How Wahi Built a Revenue-driving Realtor Recommendation Engine with Vector FastLane
June 19, 2023
June 19, 2023
Putting more control in the hands of real estate buyers and sellers by giving them better information: that’s the goal of Toronto-based Wahi, a digital real estate platform.
“The problem users had before was they needed to have as much relevant information and insight as possible at their fingertips to make their own informed decisions. We want to give consumers agent-level insights so that they can be in control of the decision-making process and look out for their own best interests.”
The company had already built several tools to this end, including an AI-powered Home Value Estimator and an online marketplace where users can auction or list their homes. But one feature idea had the potential to be the startup’s key, unique offering: an AI-powered realtor recommendation system that would automatically gauge local realtor quality and surface the top 10 per cent to customers. The tool could also be a key element of Wahi’s monetization strategy, generating revenue through commission-sharing with the realtors who got leads through the platform and proceeded to close sales. But developing such a feature is a tall order for a startup. To accelerate their efforts, Wahi joined Vector’s FastLane program, where they were able to collaborate with Vector’s AI Engineering team on industry projects and get exposure to the latest AI techniques.
Vector’s FastLane is designed to help small and medium companies in Canada accelerate AI commercialization in their business. Vector packaged AI industry projects, technical bootcamps, and professional development courses together into one program specifically for companies with clear plans for AI but limited resources to carry them out. For these companies, FastLane provides a catalyst to help turn their AI use case ideas into a reality.
For Wahi Head of Data Science Eman Nejad, one specific program offering caught his eye. “I found FastLane had an industry project for AI recommendation systems, and it sparked in my mind that maybe we should join them to focus on our specific problem statement,” he said.
The problem was how to accurately evaluate realtor quality and then recommend the best to users in any location and for any type of home. The AI Recommendation Systems project featured emerging techniques for developing AI models that can identify and suggest relevant items to users. Like all of Vector’s industry projects, it also provided the opportunity to work closely with Vector’s AI Engineering and Applied AI Projects teams as well as its community of researchers to discuss which techniques may work best and then to experiment with them.

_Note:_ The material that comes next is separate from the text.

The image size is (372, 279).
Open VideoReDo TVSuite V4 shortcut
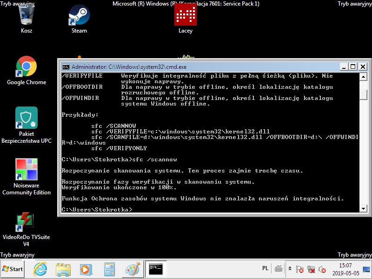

“Because we have a small data science team, we lack the resources to dig into the research. So, the idea of getting insight from the instructors and mentors was very helpful.”
Head of Data Science, Wahi
During the six-month project, the Wahi team, with training from Vector experts, created a system that could evaluate a key dimension of realtor quality: the level of care and attention a realtor devotes to their work. Embedded in realtor listings, the Wahi team believed, were clues that served as reliable proxies for realtor commitment and attention to detail. These proxies include the quality of writing, the correctness of the home descriptions, and the completeness of the listing. A natural language processing model could help gauge these aspects of the text used in home listings.
“The mentors pushed us through some specific embedded systems to encode these texts and differentiate good from bad quality,” Nejad said. “This was the problematic block that Vector helped us to overcome. We worked with the researchers to get a clearer idea about the data, the problem, which direction to go, and whether academic paper-based research confirms this. The machine learning model we found helped us determine the best quality descriptions.”
The team compared the recommendations from their matching algorithm – which could now consider listing quality along with historical transaction data like sale prices and average time-on-market – with real client reviews on common realtor review sites. The results were consistent.
Wahi had created the AI secret sauce that could serve and inform real estate buyers and sellers in a novel way.
Katchen recounts how he felt seeing this product come to life with Vector: “In the middle of the project, Eman told me, ‘I’m confident it works, I’m confident this shows a better realtor.’ I attended the final FastLane meeting and when I realized, ok, this thing is real, it isn’t just a lab experiment, I started to get excited. I said, ‘What if this could be the heart of the marketplace?’ So, we started building all the other elements around it.”
Now, just six months after the project’s completion, Wahi is launching their realtor matching algorithm, unlocking a new revenue model, and earning the startup recognition as 2023’s Best Real Estate Innovator at the Canadian Business Innovation Awards.
“This [recommendation engine] is the heart of [our marketplace]. The heart of it is this algorithm, and the FastLane program enabled us to get it across the goal line so that we could get it to market and scale up quickly.”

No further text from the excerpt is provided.